• The request: In the causal mask code below, what height and width are set for the chart?
— Start of Given text —
This shows the causal mask used in decoder self-attention.

In [None]:
def visualize_subsequent_mask(size=20):
    """Visualize the subsequent (causal) mask."""
    mask = subsequent_mask(size)
    
    data = pd.concat(
        [
            pd.DataFrame(
                {
                    "Subsequent Mask": mask[0][x, y].flatten().float(),
                    "Position (Key)": y,
                    "Position (Query)": x,
                }
            )
            for y in range(size)
            for x in range(size)
        ]
    )
    
    return (
        alt.Chart(data)
        .mark_rect()
        .properties(height=400, width=400, title="Causal (Subsequent) Mask")
— End of Given text —
— Start of Extracted information —
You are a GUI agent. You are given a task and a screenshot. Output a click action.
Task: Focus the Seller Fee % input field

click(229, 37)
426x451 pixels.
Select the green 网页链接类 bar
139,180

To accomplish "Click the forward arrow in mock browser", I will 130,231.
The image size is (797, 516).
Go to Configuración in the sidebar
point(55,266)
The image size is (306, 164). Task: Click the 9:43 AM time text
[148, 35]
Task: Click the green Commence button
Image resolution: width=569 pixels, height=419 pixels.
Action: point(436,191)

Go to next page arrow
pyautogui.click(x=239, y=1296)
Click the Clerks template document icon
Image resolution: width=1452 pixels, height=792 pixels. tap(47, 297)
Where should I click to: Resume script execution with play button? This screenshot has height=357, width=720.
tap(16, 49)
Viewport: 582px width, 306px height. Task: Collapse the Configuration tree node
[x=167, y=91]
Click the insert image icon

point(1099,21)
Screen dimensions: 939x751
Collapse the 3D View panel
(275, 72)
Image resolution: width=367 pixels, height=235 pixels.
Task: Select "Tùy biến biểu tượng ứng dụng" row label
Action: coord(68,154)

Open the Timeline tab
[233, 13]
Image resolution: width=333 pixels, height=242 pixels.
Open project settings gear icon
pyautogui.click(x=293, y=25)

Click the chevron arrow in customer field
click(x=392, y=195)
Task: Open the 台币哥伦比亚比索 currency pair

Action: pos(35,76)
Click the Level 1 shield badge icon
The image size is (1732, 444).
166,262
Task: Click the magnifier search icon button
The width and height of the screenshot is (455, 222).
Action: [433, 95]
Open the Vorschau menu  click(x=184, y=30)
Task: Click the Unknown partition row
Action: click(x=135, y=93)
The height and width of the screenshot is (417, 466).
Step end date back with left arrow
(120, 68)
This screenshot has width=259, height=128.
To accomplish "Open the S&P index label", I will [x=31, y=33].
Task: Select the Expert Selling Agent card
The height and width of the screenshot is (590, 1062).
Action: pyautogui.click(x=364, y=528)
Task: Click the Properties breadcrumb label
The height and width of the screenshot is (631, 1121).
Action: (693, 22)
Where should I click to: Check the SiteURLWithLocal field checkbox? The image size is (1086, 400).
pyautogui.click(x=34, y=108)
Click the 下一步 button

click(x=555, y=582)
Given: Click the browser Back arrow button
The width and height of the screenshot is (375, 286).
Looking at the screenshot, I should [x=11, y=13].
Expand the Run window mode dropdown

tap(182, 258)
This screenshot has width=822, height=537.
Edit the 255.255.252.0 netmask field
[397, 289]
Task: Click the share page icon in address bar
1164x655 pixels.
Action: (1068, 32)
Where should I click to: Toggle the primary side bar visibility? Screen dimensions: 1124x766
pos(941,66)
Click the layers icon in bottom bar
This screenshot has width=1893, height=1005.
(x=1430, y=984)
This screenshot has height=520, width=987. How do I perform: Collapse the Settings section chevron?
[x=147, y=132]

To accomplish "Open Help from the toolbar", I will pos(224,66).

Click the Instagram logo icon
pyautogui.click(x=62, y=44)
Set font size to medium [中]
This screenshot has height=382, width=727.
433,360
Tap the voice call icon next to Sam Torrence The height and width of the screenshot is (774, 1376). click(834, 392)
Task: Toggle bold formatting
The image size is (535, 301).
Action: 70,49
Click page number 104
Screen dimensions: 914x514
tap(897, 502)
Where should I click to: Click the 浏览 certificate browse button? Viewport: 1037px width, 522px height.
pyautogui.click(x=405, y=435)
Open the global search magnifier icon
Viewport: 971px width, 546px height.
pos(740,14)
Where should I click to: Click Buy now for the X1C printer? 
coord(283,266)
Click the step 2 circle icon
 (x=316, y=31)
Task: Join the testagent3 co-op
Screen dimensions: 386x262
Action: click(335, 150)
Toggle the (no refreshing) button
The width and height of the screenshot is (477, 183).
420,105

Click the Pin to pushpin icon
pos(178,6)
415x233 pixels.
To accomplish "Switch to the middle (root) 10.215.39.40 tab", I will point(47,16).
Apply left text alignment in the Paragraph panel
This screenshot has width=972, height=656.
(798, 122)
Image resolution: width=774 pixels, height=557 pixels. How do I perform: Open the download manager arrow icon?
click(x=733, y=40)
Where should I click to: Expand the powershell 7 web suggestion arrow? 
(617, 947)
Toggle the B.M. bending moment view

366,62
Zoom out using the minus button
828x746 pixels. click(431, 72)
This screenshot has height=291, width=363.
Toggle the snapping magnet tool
— End of Extracted information —
• Full solution: A height of 400 and a width of 400.